• [Directions]
Filter the data for lines with the word "tweet", then copy every line so identified.

• [Material to process]
# # # # #
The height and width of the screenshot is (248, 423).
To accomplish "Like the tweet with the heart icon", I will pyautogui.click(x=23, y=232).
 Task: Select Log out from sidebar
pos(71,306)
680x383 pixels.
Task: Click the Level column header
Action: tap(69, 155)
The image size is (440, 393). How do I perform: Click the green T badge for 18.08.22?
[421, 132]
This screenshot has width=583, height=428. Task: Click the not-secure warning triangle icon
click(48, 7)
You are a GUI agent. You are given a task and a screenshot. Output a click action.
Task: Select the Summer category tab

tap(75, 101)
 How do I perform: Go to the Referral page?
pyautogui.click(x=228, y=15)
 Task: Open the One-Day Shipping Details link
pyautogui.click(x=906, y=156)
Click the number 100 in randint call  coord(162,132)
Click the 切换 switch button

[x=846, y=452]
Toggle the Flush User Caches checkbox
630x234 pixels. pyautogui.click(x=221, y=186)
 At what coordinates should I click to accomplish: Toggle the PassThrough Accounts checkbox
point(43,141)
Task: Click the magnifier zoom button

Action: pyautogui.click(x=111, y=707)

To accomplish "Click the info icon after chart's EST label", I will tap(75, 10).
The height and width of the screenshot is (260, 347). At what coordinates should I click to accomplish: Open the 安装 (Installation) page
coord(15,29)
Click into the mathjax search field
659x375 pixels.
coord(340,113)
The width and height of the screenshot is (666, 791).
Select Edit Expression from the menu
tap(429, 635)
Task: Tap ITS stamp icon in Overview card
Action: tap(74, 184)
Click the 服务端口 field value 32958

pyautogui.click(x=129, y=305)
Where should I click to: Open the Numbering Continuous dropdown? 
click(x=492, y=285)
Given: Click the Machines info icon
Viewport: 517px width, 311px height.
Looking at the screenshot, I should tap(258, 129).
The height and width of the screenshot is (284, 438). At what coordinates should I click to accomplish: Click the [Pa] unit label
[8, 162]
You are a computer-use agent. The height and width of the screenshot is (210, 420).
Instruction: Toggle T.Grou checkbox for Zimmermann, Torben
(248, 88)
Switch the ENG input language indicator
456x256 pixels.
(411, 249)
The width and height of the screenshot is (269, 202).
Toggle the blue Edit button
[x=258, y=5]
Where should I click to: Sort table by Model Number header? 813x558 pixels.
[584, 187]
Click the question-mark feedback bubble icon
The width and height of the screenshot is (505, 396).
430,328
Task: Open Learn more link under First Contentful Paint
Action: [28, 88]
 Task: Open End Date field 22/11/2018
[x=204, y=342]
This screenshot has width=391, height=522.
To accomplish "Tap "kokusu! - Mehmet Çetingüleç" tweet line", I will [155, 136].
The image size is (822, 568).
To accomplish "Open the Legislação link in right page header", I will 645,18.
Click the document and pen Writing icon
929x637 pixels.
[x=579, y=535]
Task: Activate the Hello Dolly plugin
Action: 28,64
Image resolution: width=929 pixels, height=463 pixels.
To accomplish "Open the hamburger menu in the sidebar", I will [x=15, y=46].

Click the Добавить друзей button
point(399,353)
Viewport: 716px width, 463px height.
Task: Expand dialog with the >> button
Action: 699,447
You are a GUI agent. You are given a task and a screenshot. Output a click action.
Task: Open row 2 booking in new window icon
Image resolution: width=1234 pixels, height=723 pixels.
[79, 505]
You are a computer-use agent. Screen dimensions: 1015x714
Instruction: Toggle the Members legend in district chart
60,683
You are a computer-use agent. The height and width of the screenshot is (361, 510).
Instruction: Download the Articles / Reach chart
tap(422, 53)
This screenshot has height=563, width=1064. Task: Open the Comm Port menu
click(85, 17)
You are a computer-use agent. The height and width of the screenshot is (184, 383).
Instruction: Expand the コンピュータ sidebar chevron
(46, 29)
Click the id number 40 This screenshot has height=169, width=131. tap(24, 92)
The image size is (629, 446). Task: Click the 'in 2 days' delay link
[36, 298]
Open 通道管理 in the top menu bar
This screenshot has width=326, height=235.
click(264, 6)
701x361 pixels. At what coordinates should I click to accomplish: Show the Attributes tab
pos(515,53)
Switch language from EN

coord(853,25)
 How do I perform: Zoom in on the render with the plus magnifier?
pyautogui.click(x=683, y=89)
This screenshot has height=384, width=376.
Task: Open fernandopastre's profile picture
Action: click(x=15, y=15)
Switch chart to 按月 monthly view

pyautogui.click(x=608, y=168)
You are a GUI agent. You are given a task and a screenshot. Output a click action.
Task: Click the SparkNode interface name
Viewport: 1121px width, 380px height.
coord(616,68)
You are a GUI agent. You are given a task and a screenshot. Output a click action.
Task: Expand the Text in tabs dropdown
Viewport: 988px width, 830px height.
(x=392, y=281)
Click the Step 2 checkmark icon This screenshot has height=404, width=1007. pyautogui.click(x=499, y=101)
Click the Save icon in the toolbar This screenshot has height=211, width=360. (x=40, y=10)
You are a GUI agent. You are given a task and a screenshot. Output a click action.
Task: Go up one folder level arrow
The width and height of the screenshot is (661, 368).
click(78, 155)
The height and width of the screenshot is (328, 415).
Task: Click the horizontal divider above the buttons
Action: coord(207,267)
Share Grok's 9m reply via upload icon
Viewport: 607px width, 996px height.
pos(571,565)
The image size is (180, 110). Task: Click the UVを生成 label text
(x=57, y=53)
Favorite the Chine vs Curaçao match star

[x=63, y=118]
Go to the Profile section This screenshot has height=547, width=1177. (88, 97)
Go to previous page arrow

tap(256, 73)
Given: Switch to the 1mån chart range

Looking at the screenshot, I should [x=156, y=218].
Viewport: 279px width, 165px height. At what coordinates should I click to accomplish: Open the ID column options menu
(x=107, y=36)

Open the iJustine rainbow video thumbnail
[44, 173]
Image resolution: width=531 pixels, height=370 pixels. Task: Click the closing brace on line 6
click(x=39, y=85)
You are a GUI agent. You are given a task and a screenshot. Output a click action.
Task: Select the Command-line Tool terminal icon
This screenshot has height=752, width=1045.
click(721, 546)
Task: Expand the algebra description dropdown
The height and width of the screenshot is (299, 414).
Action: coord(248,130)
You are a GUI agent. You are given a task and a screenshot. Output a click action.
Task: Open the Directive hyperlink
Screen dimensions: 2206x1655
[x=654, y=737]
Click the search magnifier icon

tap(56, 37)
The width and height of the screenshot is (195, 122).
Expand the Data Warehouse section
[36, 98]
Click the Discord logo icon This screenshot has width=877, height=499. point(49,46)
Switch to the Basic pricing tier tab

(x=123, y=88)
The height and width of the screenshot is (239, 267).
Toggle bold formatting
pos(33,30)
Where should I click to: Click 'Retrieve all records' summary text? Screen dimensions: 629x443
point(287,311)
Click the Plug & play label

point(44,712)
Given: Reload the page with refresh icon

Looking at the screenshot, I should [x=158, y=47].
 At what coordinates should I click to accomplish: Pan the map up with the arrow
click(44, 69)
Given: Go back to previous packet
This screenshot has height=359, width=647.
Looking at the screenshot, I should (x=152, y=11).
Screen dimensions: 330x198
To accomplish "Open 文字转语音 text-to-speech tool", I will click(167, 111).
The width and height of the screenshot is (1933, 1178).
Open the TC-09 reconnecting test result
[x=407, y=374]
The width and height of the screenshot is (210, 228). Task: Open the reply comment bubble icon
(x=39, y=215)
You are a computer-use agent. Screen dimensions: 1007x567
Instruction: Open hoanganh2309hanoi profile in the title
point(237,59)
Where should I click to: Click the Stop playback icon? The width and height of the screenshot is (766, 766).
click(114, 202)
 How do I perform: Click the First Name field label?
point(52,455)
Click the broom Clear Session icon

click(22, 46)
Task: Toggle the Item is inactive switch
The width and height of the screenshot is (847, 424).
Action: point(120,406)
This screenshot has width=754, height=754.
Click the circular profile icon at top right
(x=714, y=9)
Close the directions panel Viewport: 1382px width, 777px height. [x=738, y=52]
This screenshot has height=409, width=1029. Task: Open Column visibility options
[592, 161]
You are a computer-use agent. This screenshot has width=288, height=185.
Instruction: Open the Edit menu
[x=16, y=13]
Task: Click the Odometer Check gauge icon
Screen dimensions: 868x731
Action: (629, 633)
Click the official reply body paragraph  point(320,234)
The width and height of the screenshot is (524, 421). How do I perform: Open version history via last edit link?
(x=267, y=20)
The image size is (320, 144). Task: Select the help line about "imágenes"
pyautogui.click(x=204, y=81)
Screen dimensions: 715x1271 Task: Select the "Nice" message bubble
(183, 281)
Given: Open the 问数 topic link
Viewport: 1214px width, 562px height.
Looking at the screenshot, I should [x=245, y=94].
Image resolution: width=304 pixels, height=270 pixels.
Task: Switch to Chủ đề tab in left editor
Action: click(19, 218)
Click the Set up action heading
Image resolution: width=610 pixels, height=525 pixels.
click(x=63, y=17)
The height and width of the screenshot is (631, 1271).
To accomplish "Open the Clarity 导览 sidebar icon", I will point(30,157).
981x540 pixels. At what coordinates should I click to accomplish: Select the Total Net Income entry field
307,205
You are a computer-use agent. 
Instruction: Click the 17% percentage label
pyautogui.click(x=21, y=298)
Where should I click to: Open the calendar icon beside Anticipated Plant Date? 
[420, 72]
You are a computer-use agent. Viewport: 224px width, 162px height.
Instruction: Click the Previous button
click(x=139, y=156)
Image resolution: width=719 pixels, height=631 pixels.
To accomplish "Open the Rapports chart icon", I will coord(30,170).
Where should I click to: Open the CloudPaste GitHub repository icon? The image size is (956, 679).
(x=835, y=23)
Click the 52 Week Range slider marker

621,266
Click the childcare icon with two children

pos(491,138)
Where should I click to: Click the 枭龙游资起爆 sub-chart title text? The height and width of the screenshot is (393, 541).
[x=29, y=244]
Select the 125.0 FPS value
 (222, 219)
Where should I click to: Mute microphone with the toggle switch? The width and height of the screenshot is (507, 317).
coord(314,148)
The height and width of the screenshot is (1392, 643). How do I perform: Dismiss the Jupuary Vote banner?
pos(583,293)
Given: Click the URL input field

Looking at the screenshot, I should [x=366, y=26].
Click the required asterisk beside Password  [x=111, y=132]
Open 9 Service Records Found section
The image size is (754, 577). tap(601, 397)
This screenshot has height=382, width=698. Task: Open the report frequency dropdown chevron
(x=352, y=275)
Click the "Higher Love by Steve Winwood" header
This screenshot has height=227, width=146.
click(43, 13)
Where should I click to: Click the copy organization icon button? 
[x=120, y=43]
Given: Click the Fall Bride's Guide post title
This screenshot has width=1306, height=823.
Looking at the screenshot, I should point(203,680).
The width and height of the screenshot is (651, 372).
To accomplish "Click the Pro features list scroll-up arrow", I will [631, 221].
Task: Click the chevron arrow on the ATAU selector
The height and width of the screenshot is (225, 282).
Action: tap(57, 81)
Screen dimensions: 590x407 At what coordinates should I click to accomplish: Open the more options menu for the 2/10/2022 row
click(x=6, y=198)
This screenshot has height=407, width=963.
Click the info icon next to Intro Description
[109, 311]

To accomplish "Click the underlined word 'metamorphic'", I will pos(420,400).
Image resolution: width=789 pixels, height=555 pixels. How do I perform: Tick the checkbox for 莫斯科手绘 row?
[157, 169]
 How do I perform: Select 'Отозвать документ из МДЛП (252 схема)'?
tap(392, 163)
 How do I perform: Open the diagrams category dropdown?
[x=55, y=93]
# # # # #
• [Solution for this problem]
To accomplish "Like the tweet with the heart icon", I will pyautogui.click(x=23, y=232).
To accomplish "Tap "kokusu! - Mehmet Çetingüleç" tweet line", I will [155, 136].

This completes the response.